Pourtant, l’attrait de Jean Bélanger pour l’agriculture lui rappelait malgré lui le souvenir d’Alice. Que faisait-elle, depuis la lettre brutale qu’elle avait reçue ? On ne la voyait plus trottiner à travers les chemins ; elle n’apparaissait même pas dans la cour de la Ferme des Ormeaux. Les Gagnon semblaient de plus en plus mystérieux et ne parlaient que de choses banales, dans leurs rencontres fortuites avec les Bélanger ; ils paraissaient soucieux. On n’entendait souffler mot sur les visites d’Ovila Paquette. En raison de cette attitude, les voisin n’osaient plus faire de visite à la Ferme des Ormeaux ; c’était comme une maison en deuil.

Un soir que Jean Bélanger revenait des champs, ayant devancé son père et son frère pour s’occuper des écuries, il trouva sa sœur Thérèse sur le seuil de la porte.

— Jean, dit-elle, je ne comprends plus ce qui se passe chez les amis Gagnon : ils sont tous tristes à faire pleurer. Plusieurs fois, j’ai essayé de les tirer de leur mutisme au sujet d’Alice ; on ne la revoit plus nulle part, même le dimanche. Qu’y a-t-il de nouveau, je l’ignore… J’évitais, de parti-pris, de reprendre avec eux ce chapitre, voyant que c’était un sujet réservé qui leur causait une véritable angoisse. Mais, tout-à-l’heure, la mère Gagnon est venue me trouver ; elle ne pouvait retenir ses larmes… « J’ai hésité longtemps, m’a-t-elle dit, à venir vous adresser une demande, mais il faut à tout prix que je vous dise ce que j’ai sur le cœur… Notre pauvre petite Alice est tombée malade, le surlendemain du jour où vous êtes venus veiller chez nous ; rapidement, le mal est devenu grave ; elle a déliré plusieurs fois, comme dans une méningite. Nous n’avons rien voulu dire aux voisins, car vous savez ce que sont les mauvaises langues ; on la ferait passer pour folle, et son avenir serait compromis. Le médecin vient secrètement le soir, mais il déclare ne rien comprendre à cette maladie.

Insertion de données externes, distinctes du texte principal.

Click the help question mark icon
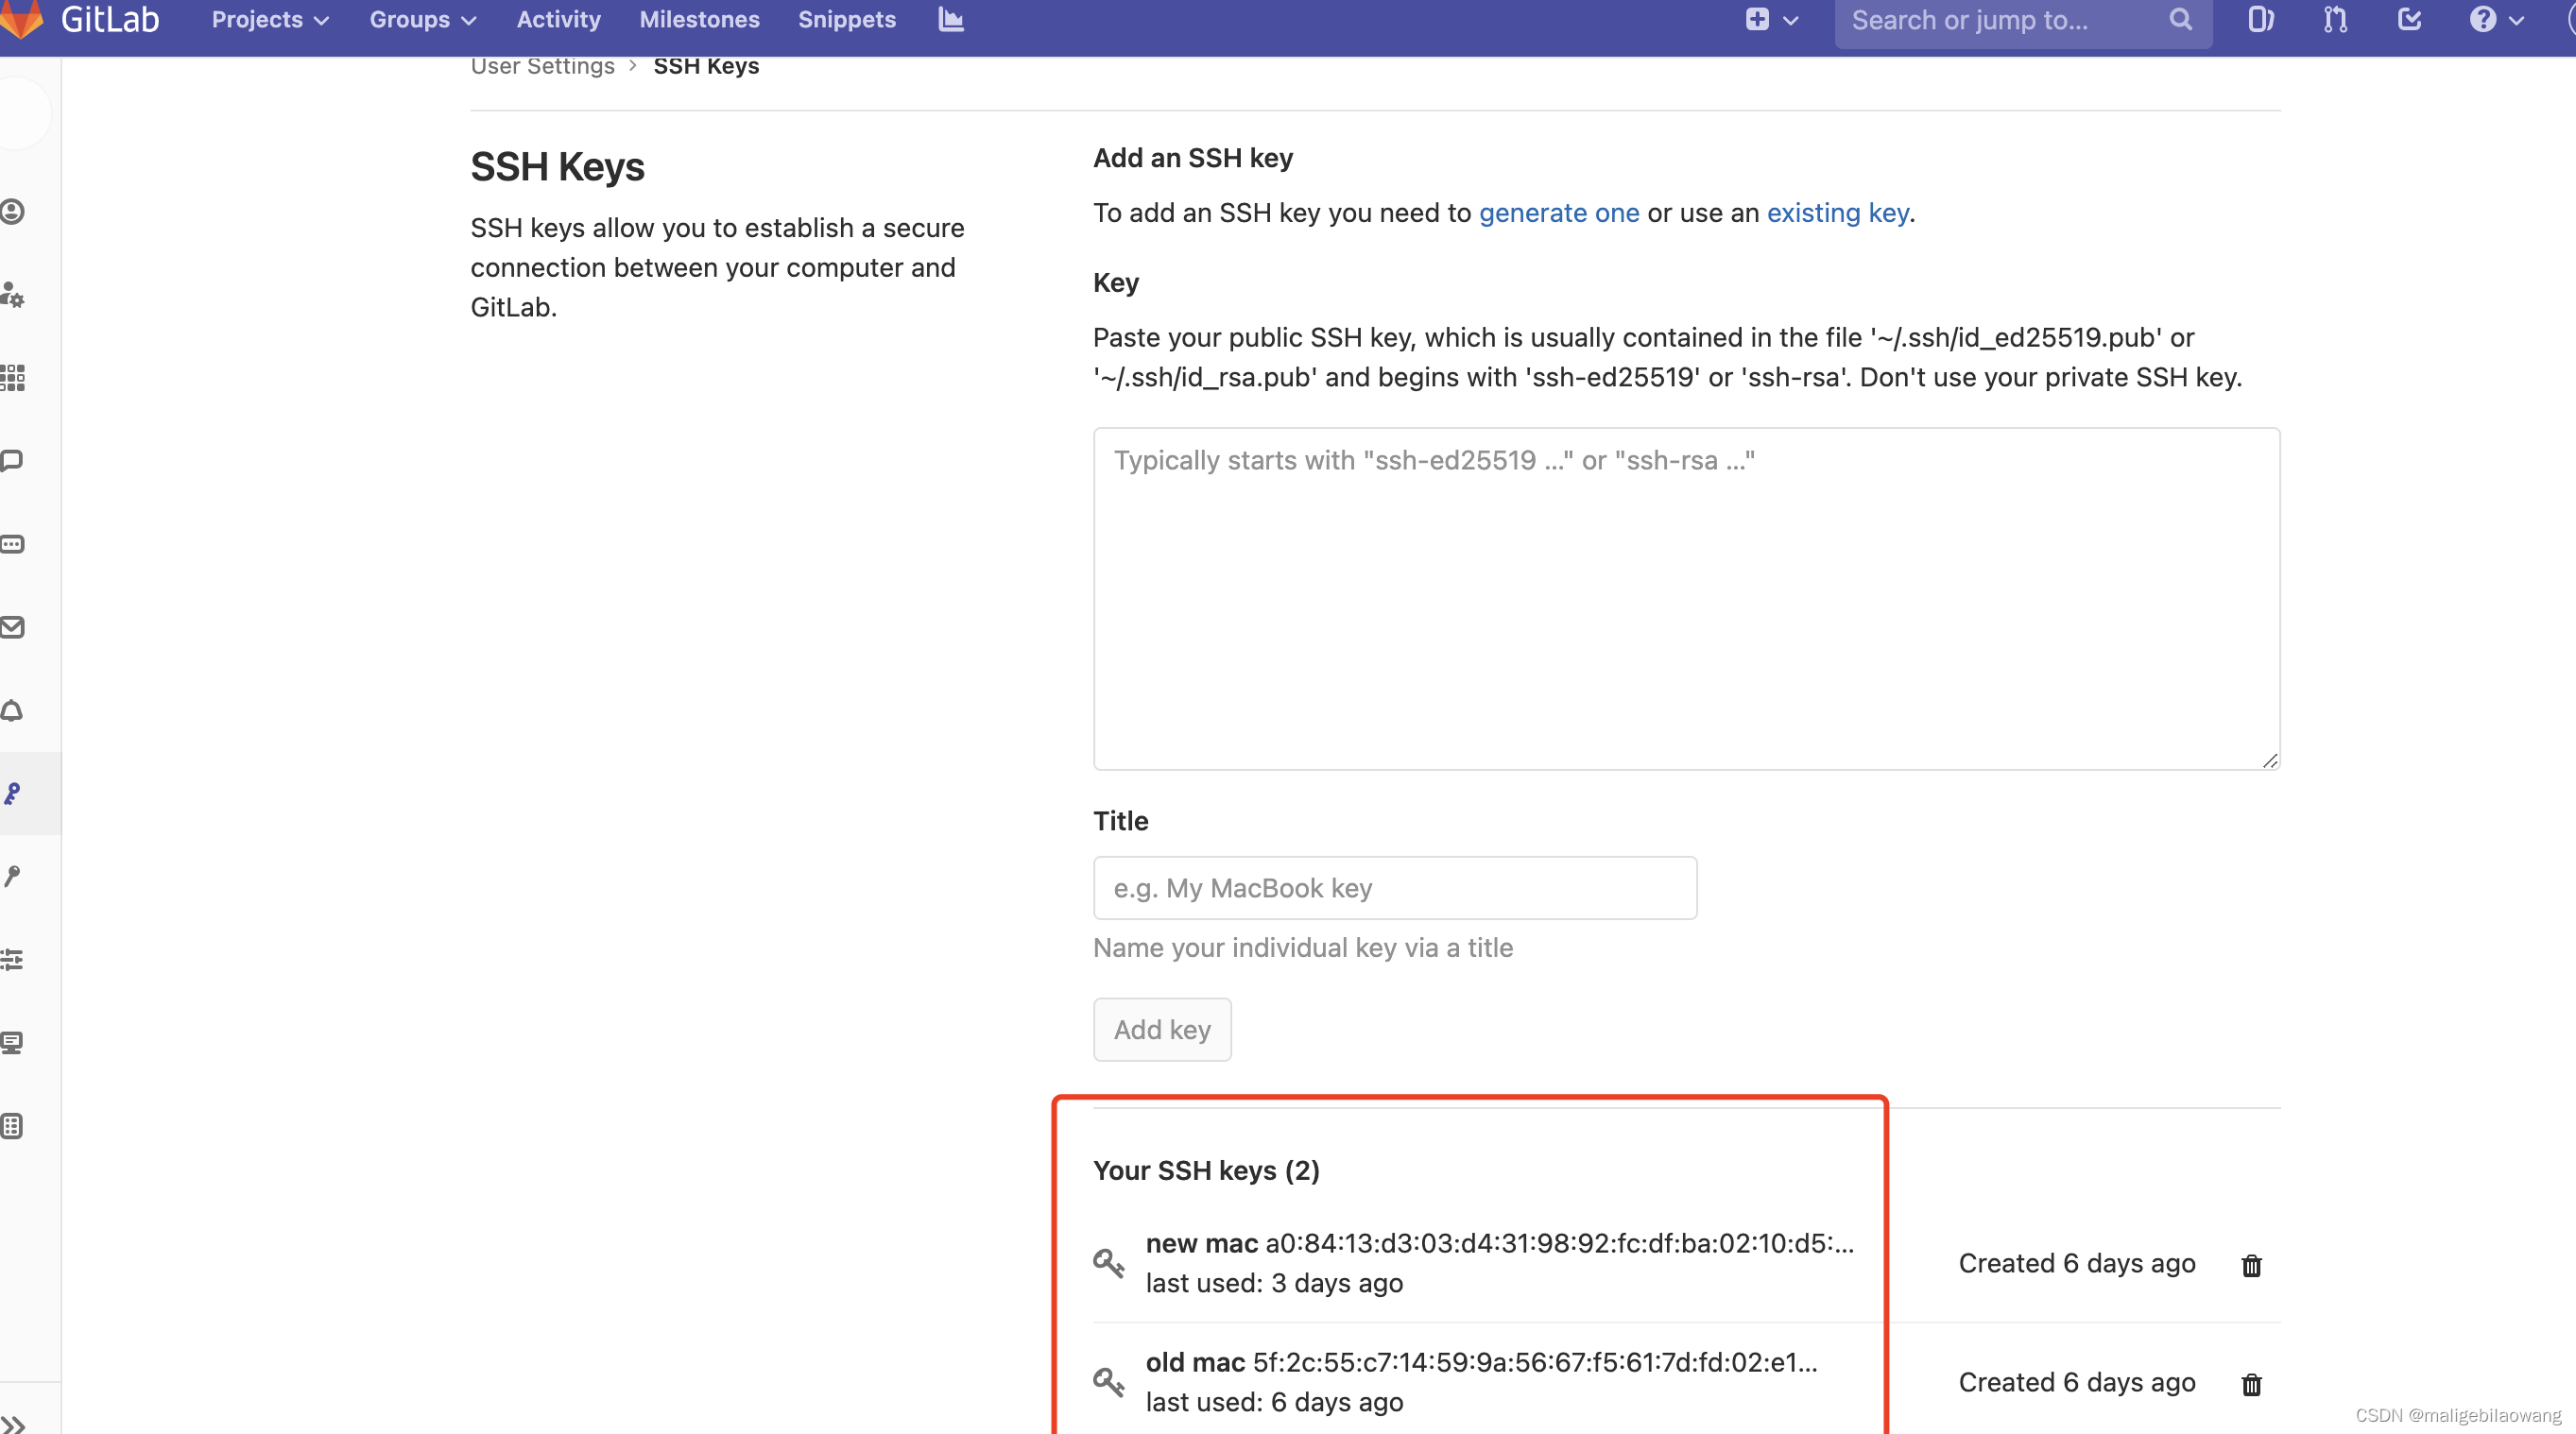pyautogui.click(x=2482, y=18)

« Ce que je puis vous dire, a ajouté cette malheureuse mère, c’est qu’Alice, à ses heures de trouble, prononce souvent le nom de votre frère Jean ; il n’y a pas d’autre jeune homme du même nom, dans les rangs de Repentigny. Il doit s’agir du collégien. Vous savez qu’elle a eu toujours pour lui beaucoup d’affection, depuis leur enfance passée en commun. Elle ne veut plus entendre parler d’Ovila Paquette, qui commençait à la fréquenter. C’est bien délicat de vous demander ce service ; mais voudriez-vous dire à Jean de faire privément, et dans le plus grand secret, une visite à sa petite amie ?… Nous adressons au Bon Dieu prières sur prières, neuvaines sur neuvaines. Nous sommes allés voir le bon Frère André à l’Oratoire St-Joseph. Après avoir réfléchi longuement, ce saint homme nous a dit que notre fille avait eu un mortel chagrin… Qu’est-ce que cela peut bien signifier ? Enfin, je supplie Jean de venir chez nous le plus tôt possible ; nous laisserons Alice s’expliquer tranquillement avec lui… »

Jean avait pâli en écoutant cette pathétique histoire… Le surlendemain du jour où il avait tant souffert, c’était précisément la date où il avait fait parvenir subrepticement sa lettre, par l’intermédiaire de Corinne…

Thérèse se rend bien compte de la pénible émotion que ces tristes nouvelles viennent de produire chez son frère ; mais elle ne peut soupçonner qu’elle renoue le fil de tout un drame. Elle attribue cette subite désolation à la vieille amitié de Jean pour Alice.

— Va, mon Jean, dit-elle avec douceur. Accomplis un acte de grande charité… Le Bon Dieu te destine sans doute à soulager plus tard bien des douleurs morales. Inaugure ce beau rôle en allant consoler des malheureux… Un bienfait n’est jamais perdu…

Après le souper, Jean Bélanger était au chevet d’Alice Gagnon.